I've read most of them, and honestly, none of it gets easier to sit with. If you haven't watched "To Kill a Tiger" on Netflix, please do. It follows a father in India fighting for justice after his 13-year-old daughter was gang raped. It was extremely heartbreaking.
The crisis is global. In South Africa, a rape is reported every 12 minutes, yet over 90% of cases fail to reach a conviction. In Brazil, the frequency is even more staggering, with a report filed every 8 minutes, this is a figure that represents only a fraction of the reality due to deep-seated underreporting.
Meanwhile, in the Democratic Republic of Congo, sexual violence remains a systematic weapon of war, with a 25% surge in conflict-related assaults recorded recently. Across these different contexts, the pattern remains identical: laws exist on paper, but for the majority of survivors, justice never follows.
What keeps failing these women is not the written law but it is everything that happens after the crime.
Families report being turned away from police stations, or scolded for not keeping their daughters at home. Police conduct shoddy investigations, fail to collect forensic evidence in time, and survivors routinely face hostile or dismissive attitudes, their character and behavior questioned rather than the crime investigated.

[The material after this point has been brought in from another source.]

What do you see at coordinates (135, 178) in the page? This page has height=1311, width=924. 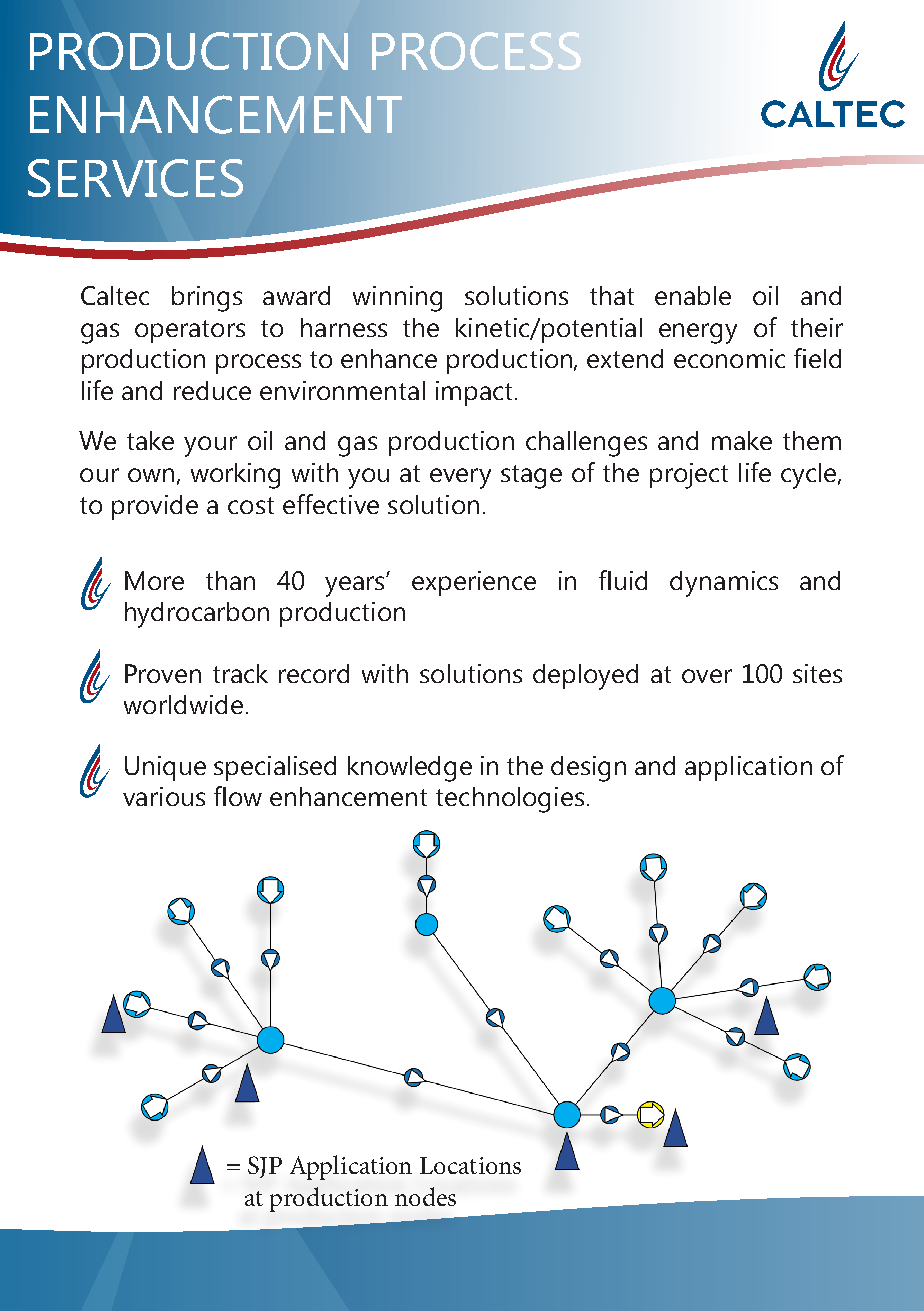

According to a major UN study, India has an average of just 14 judges per million people, among the lowest recorded globally, leaving millions of cases backlogged.
This isn't a problem of legislation. Decades of advocacy have moved the needle on what's written. The gap now is institutional. Courts that are slow or inaccessible, police who dismiss complaints, and a culture that still quietly protects perpetrators over survivors.

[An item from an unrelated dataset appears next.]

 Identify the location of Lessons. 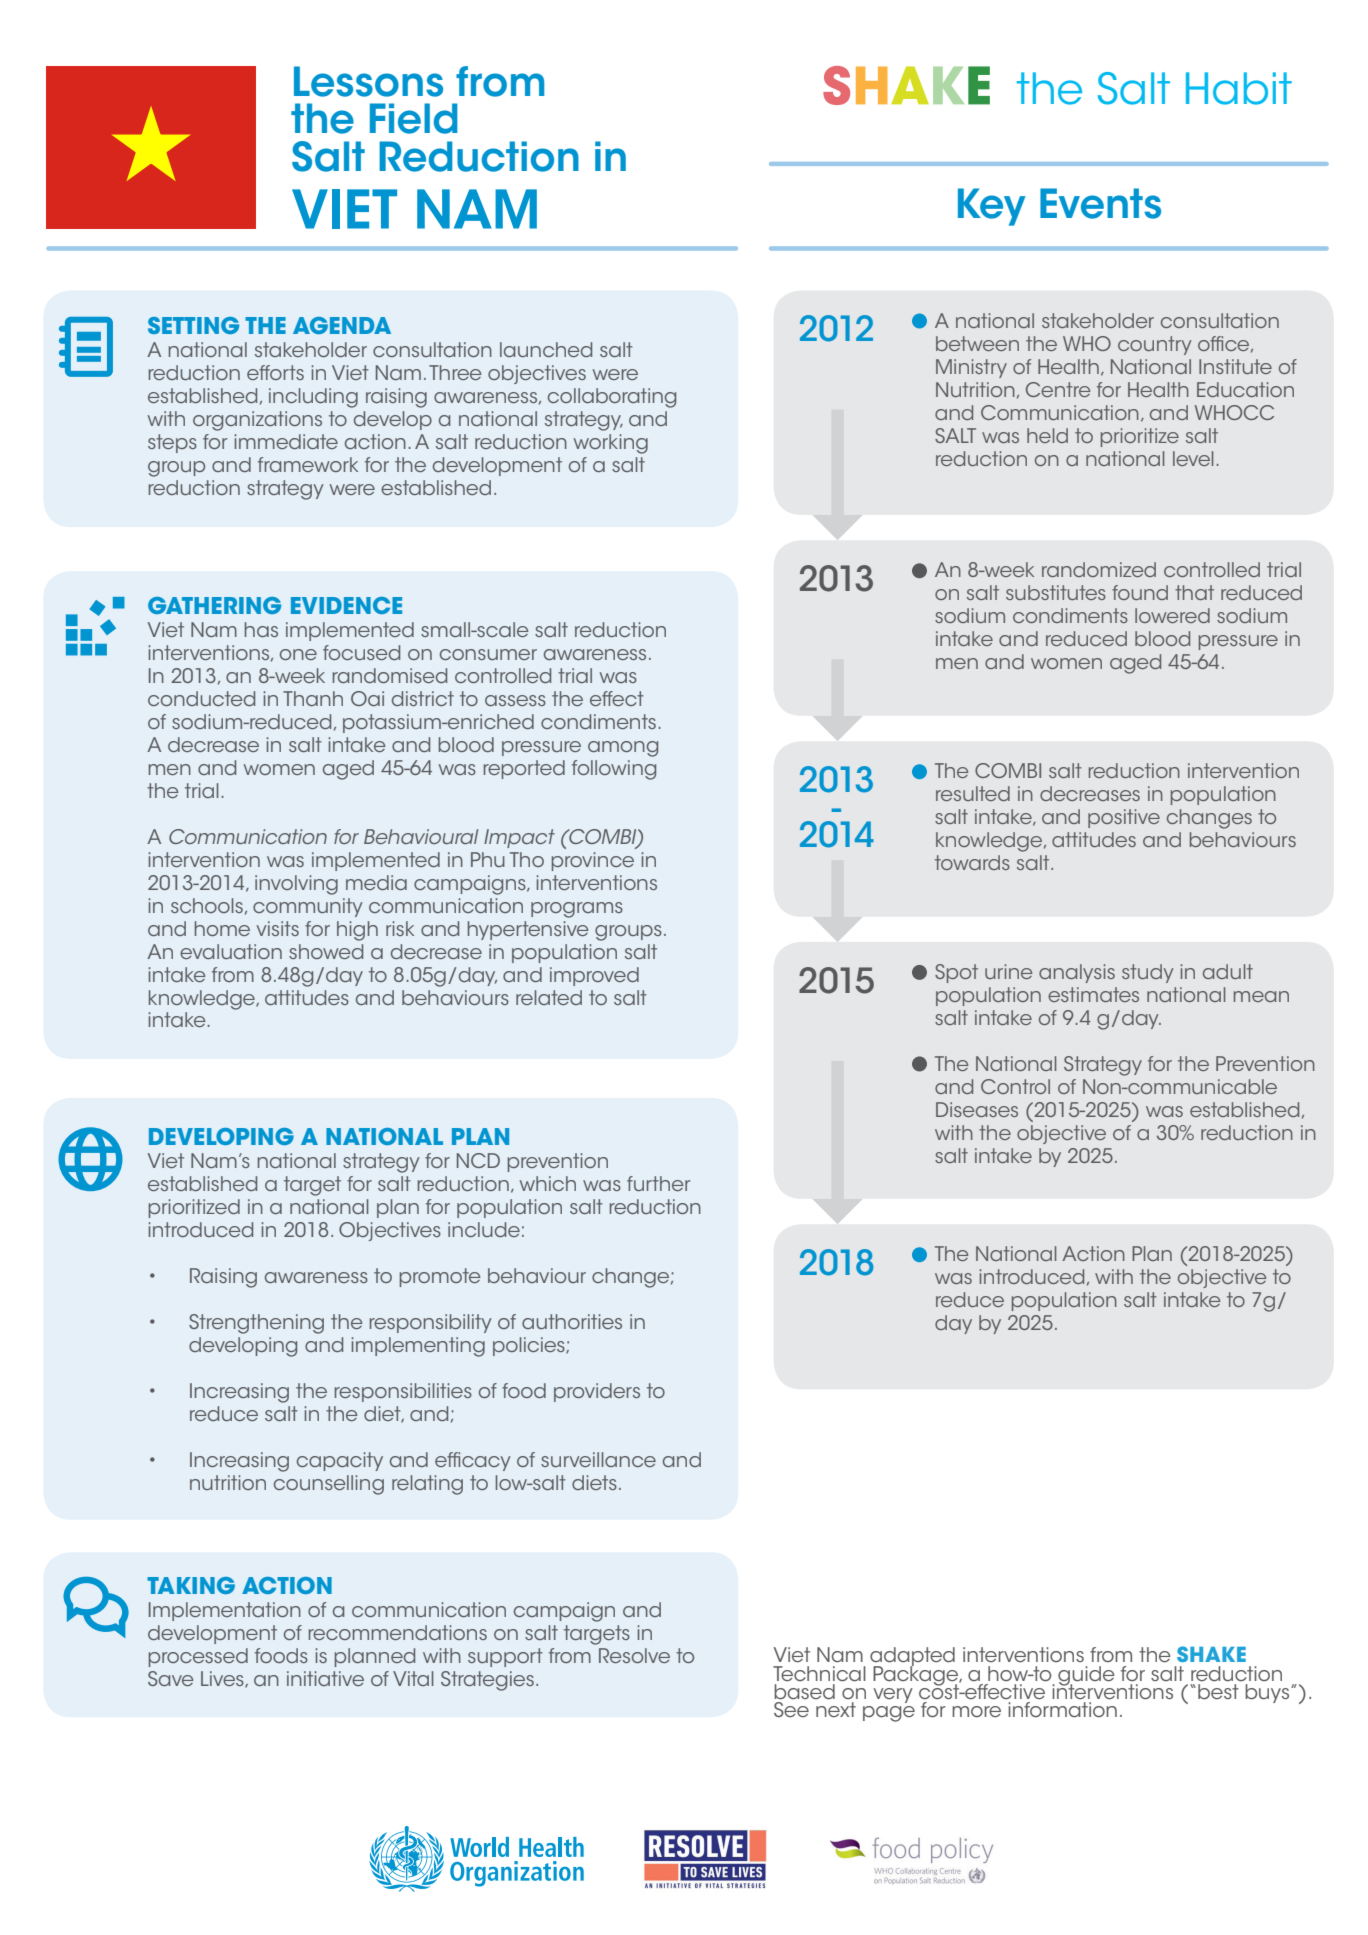
(368, 81).
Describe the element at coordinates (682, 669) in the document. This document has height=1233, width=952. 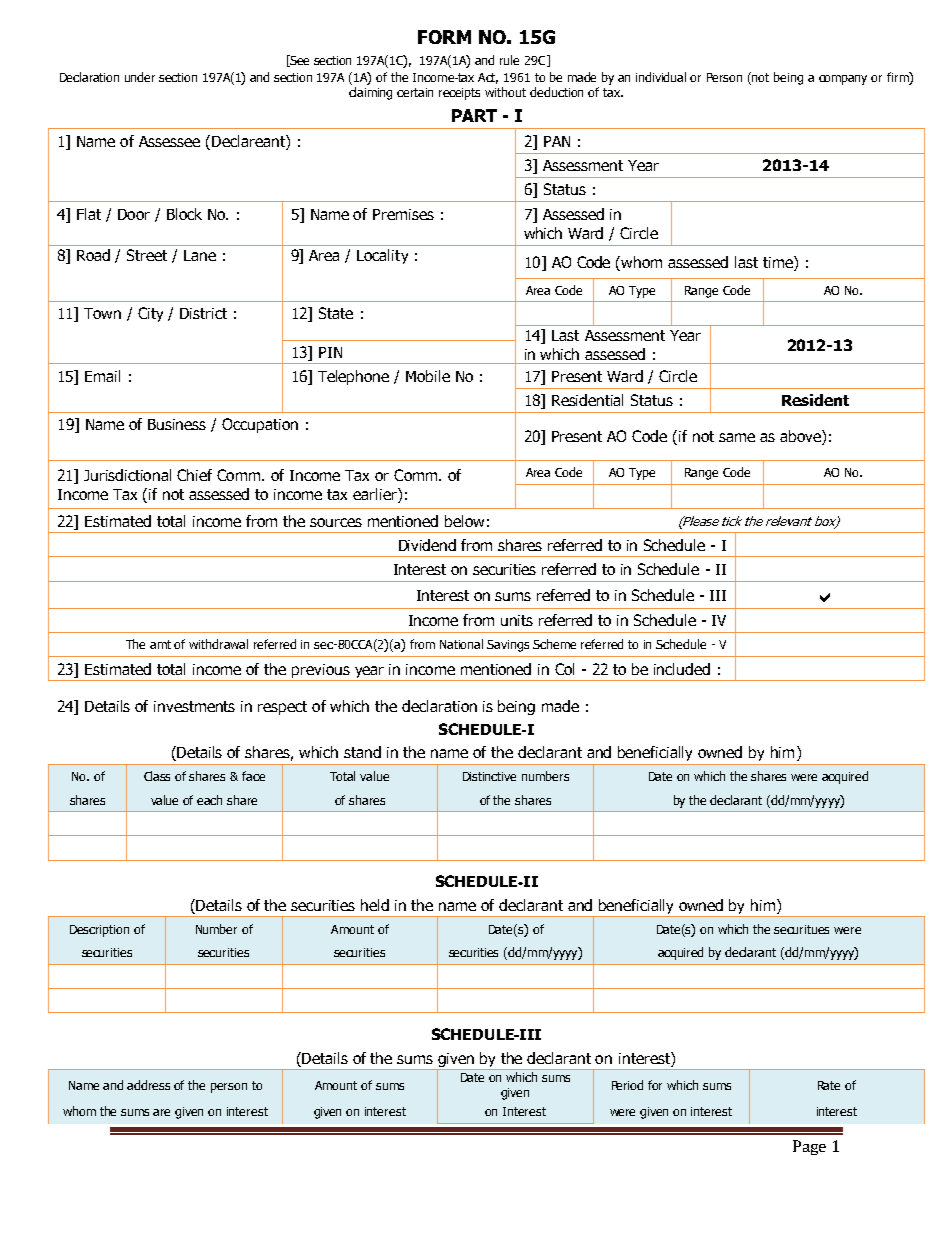
I see `included` at that location.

When enforcement is weak, legal rights become symbolic. Women learn not to bother. Perpetrators learn there are no consequences. The cycle holds.
Bridging this gap requires governments to treat enforcement as seriously as legislation. That means funding legal aid systems, training law enforcement, creating accountability mechanisms, and tracking outcomes, not just laws passed.

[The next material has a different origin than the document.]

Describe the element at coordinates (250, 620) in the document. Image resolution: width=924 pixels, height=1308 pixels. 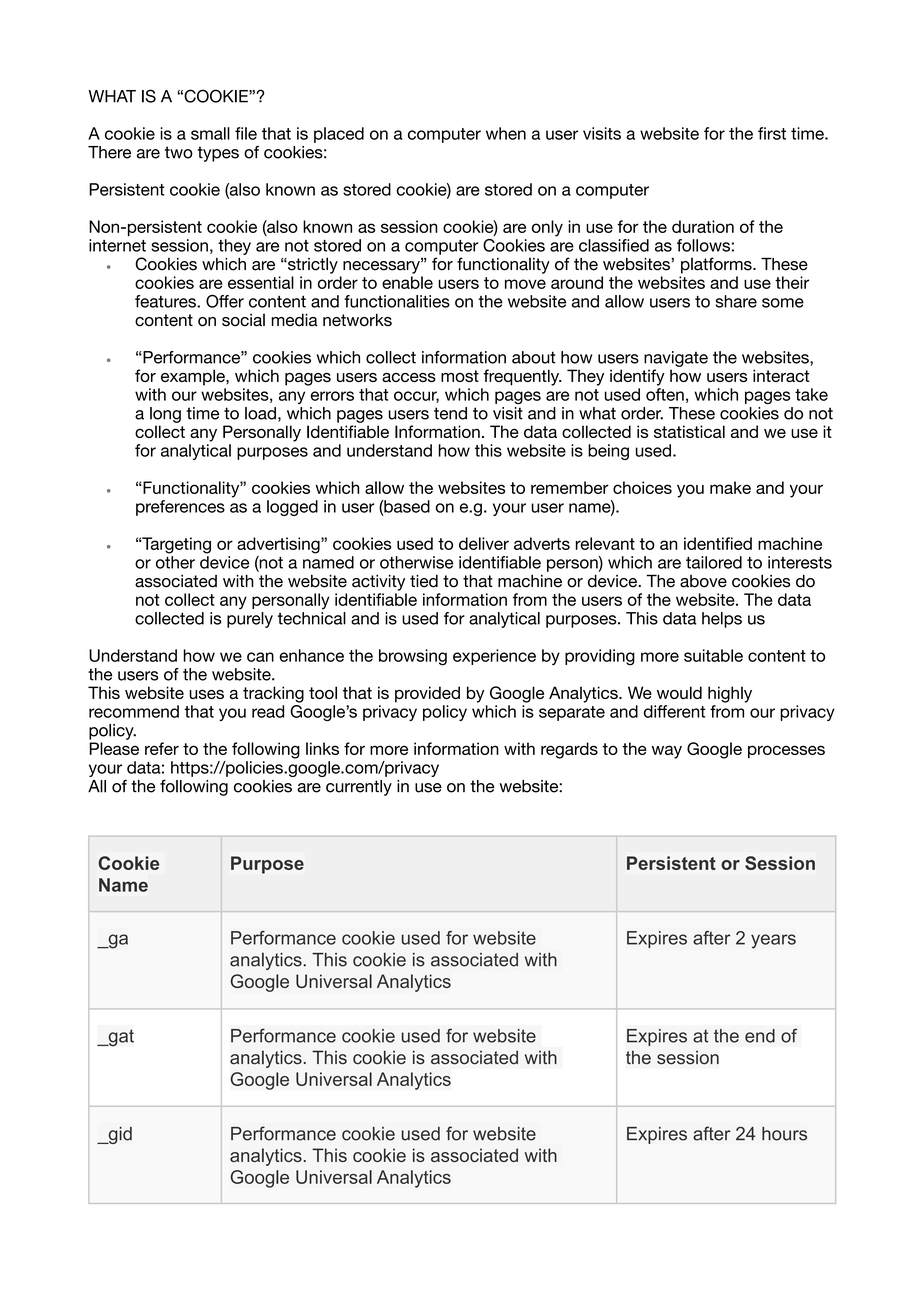
I see `purely` at that location.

A law that no one enforces protects no one. The next frontier in women's rights isn't writing better rules BUT it's making the existing ones real!
Where is the mercy? Rape is among the most vicious crimes committed against women, and when it turns into murder, it becomes something beyond words. We need real consequences. Not just laws on paper, not just outrage that fades in a week but actual accountability that makes perpetrators think twice. Until that happens, we are all just reading the next headline, feeling the same helpless grief, and waiting for the world to decide that women's lives are worth protecting.